SUPPLIED MATERIAL:
-------------------------
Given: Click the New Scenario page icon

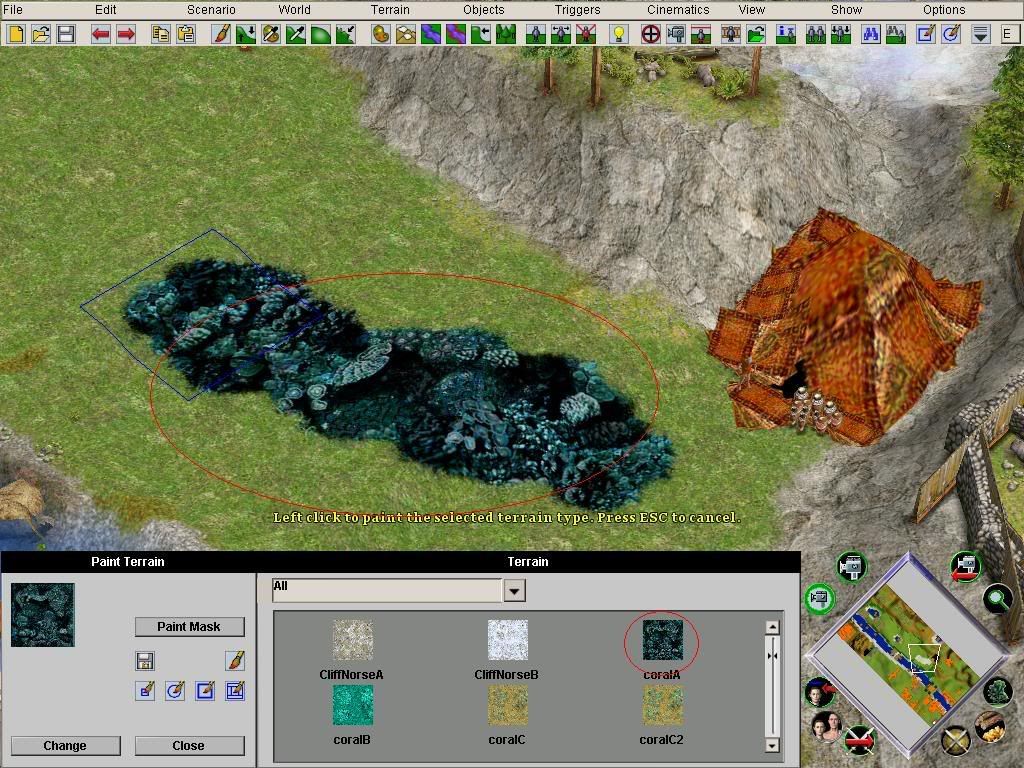Looking at the screenshot, I should click(x=15, y=34).
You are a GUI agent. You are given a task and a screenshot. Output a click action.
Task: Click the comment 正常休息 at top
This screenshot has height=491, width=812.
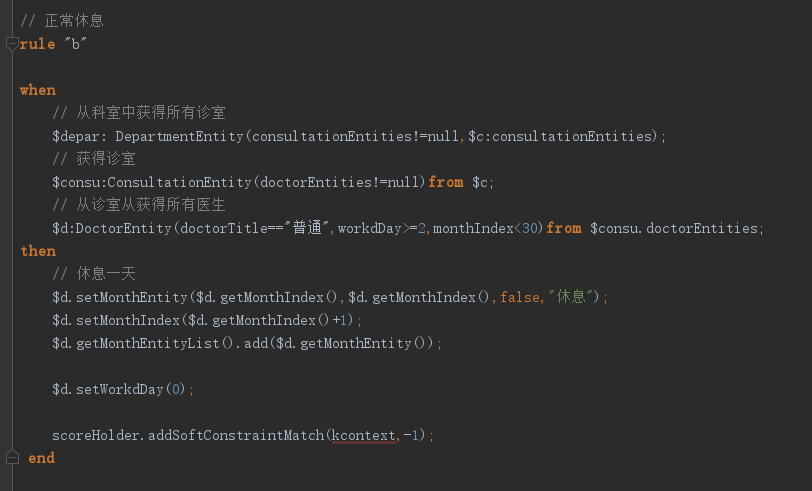click(74, 21)
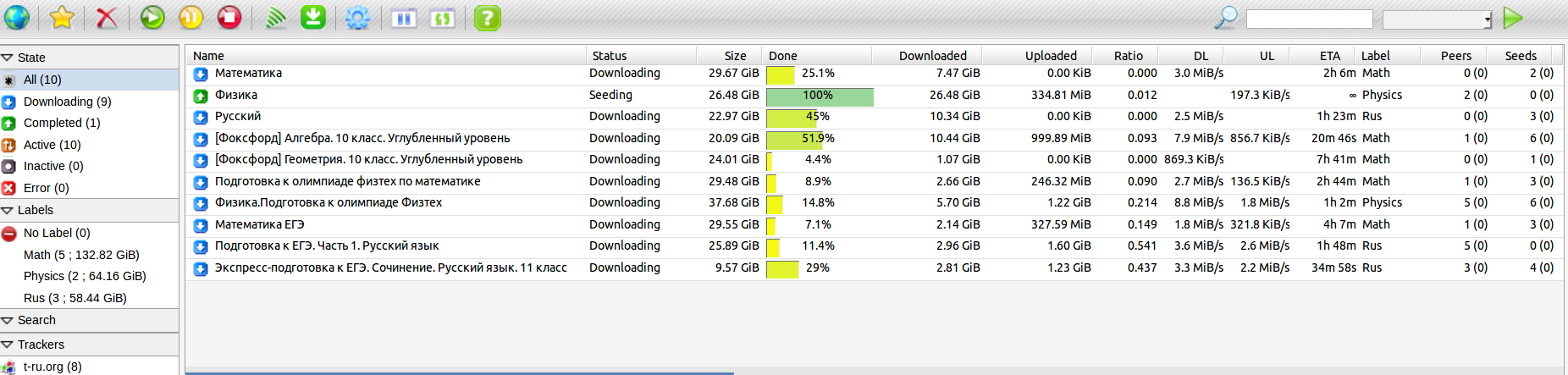
Task: Click the yellow star create-torrent icon
Action: click(62, 18)
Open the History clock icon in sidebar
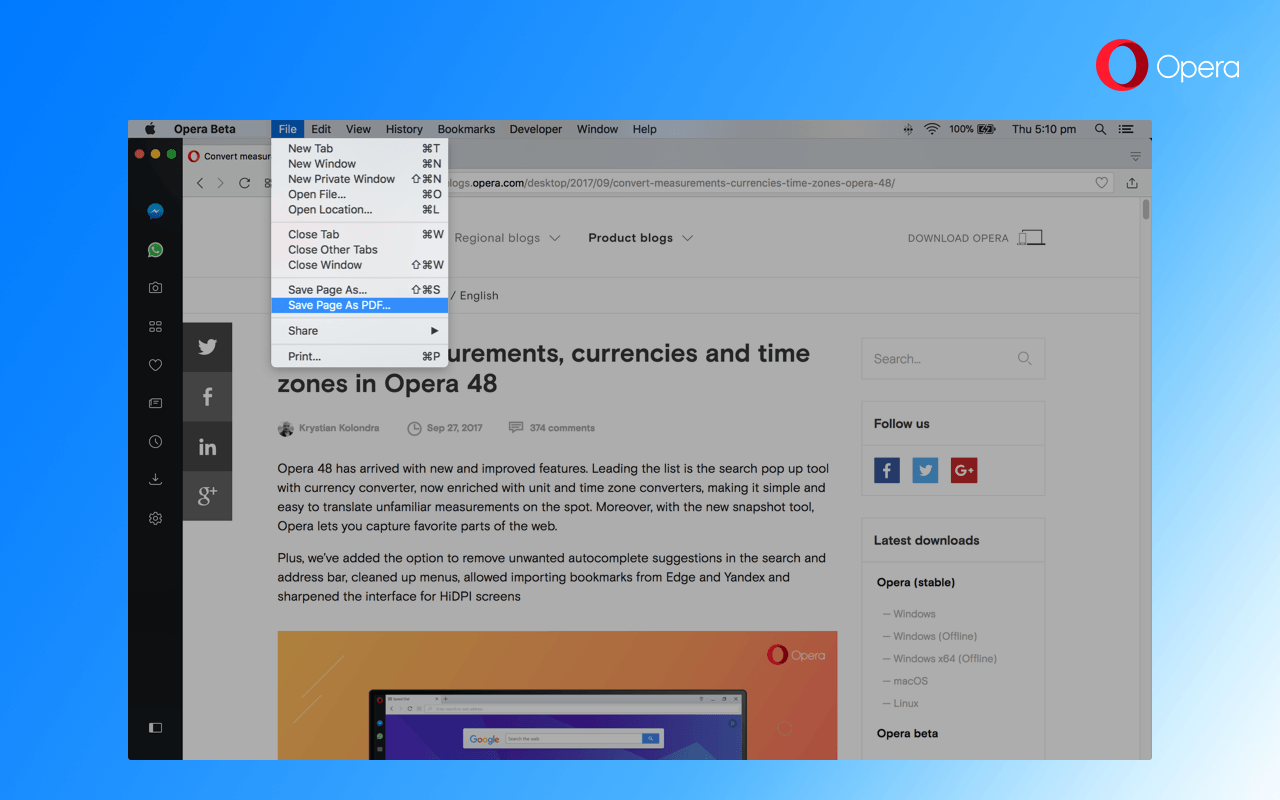 [x=155, y=442]
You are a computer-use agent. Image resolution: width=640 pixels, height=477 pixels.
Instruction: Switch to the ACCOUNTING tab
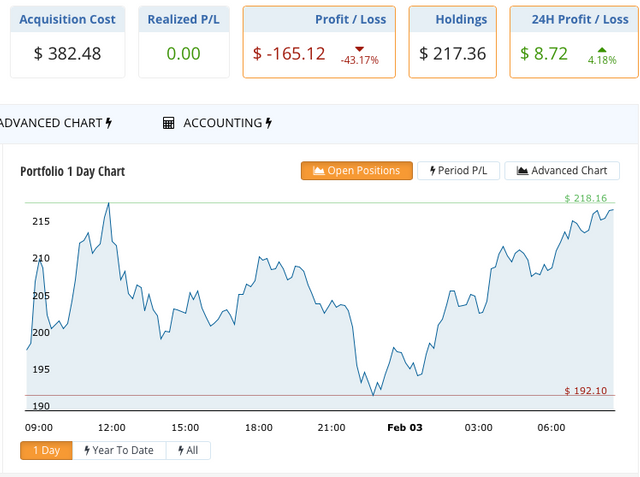click(222, 123)
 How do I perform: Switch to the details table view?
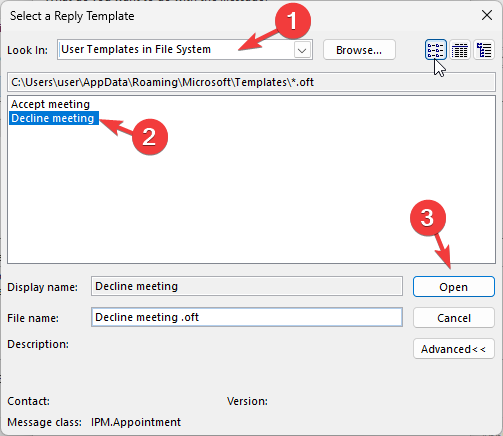[460, 50]
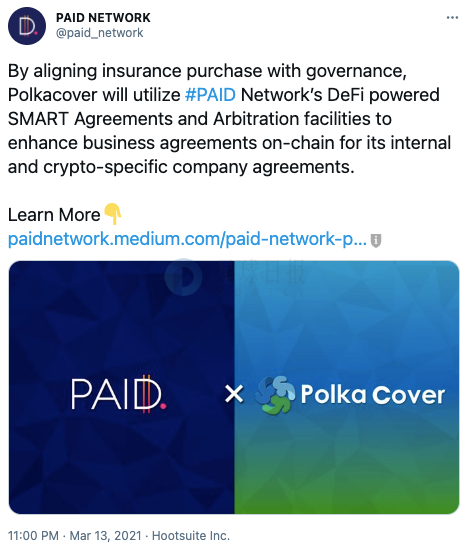
Task: Click the faint watermark logo above the image
Action: tap(184, 277)
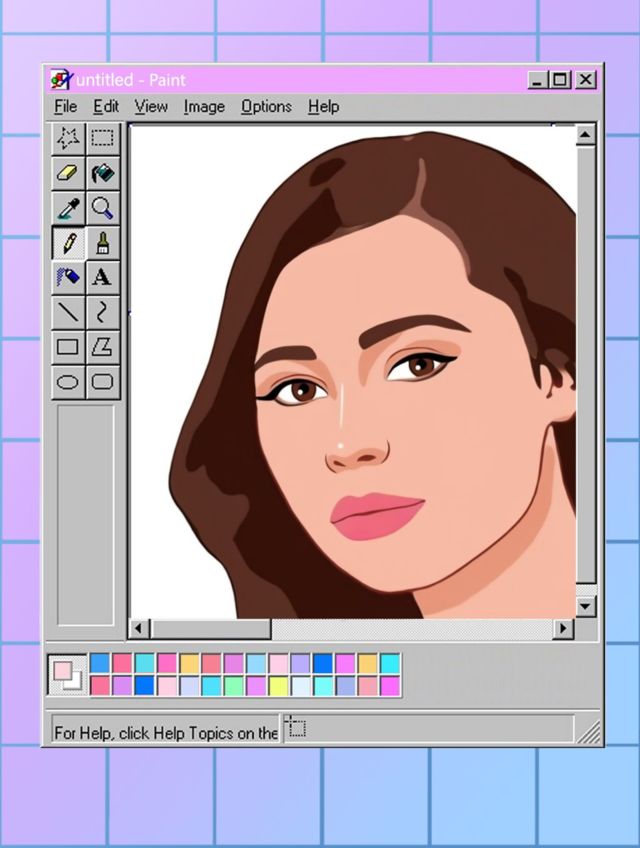Image resolution: width=640 pixels, height=848 pixels.
Task: Open the Options menu
Action: [x=266, y=106]
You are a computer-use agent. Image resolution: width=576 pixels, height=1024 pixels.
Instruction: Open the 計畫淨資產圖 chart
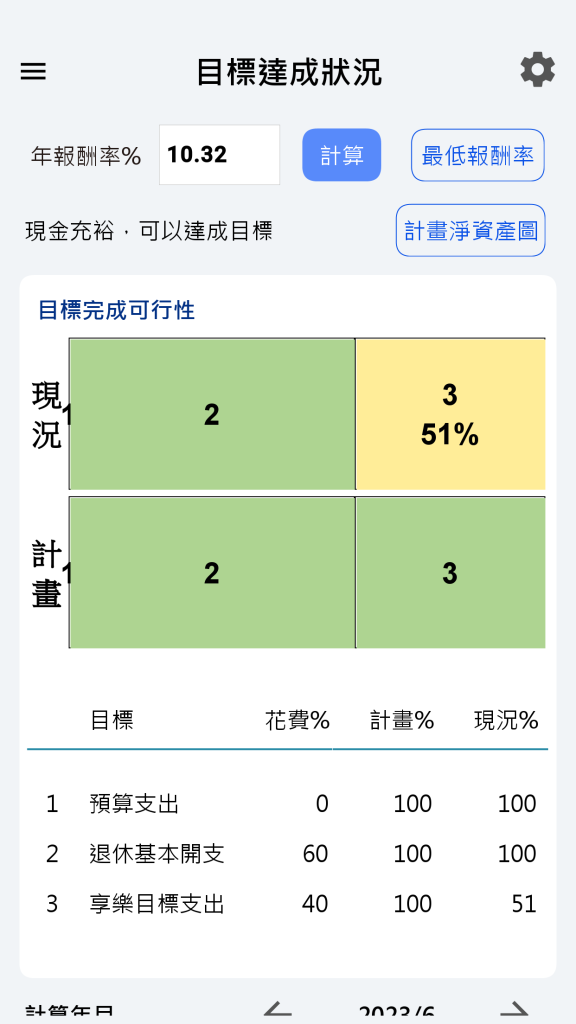(x=470, y=231)
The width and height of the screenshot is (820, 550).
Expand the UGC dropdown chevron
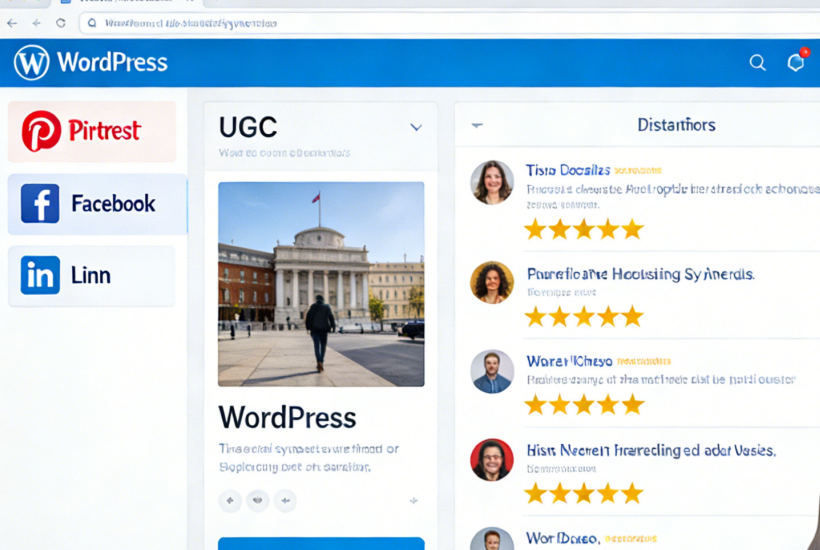(416, 127)
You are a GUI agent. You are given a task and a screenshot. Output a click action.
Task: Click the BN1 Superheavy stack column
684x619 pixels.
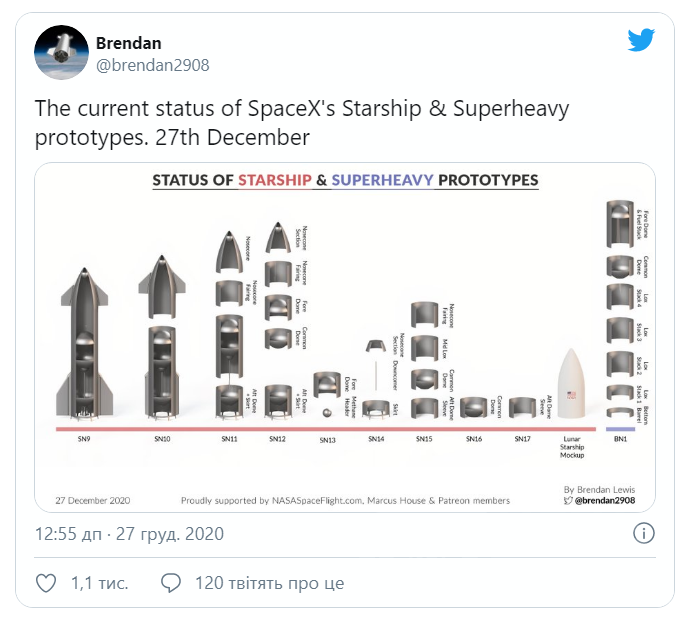[x=620, y=310]
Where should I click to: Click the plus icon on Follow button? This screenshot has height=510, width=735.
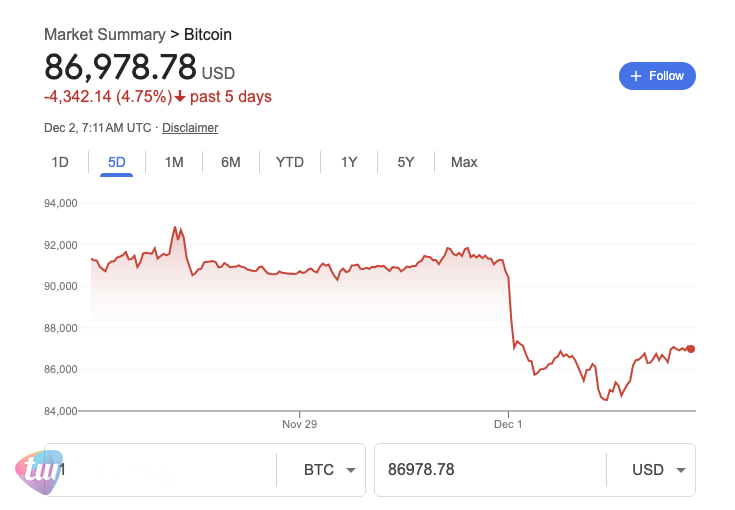point(635,76)
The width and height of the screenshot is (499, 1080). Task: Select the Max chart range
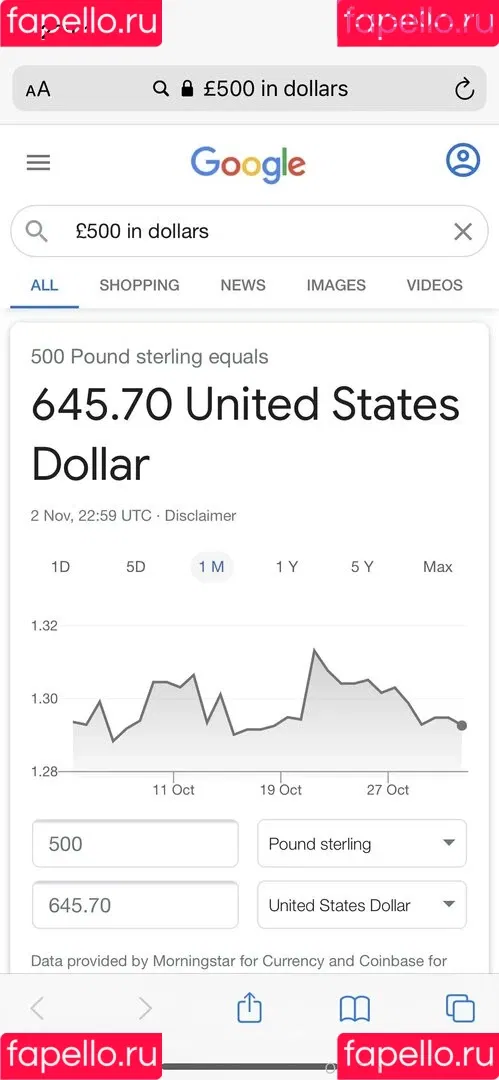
-------------------------
YOUR GOAL:
From the line containing "Task: Click the BN1 Superheavy stack column" to the last line of the records above, return each line exactly, both ends included, and nothing more. Leave out the pictures.

SOLUTION TO THIS PROBLEM:
Task: Click the BN1 Superheavy stack column
684x619 pixels.
[x=620, y=310]
Where should I click to: Click the plus icon on Follow button? This screenshot has height=510, width=735.
point(635,76)
The width and height of the screenshot is (499, 1080). Task: Select the Max chart range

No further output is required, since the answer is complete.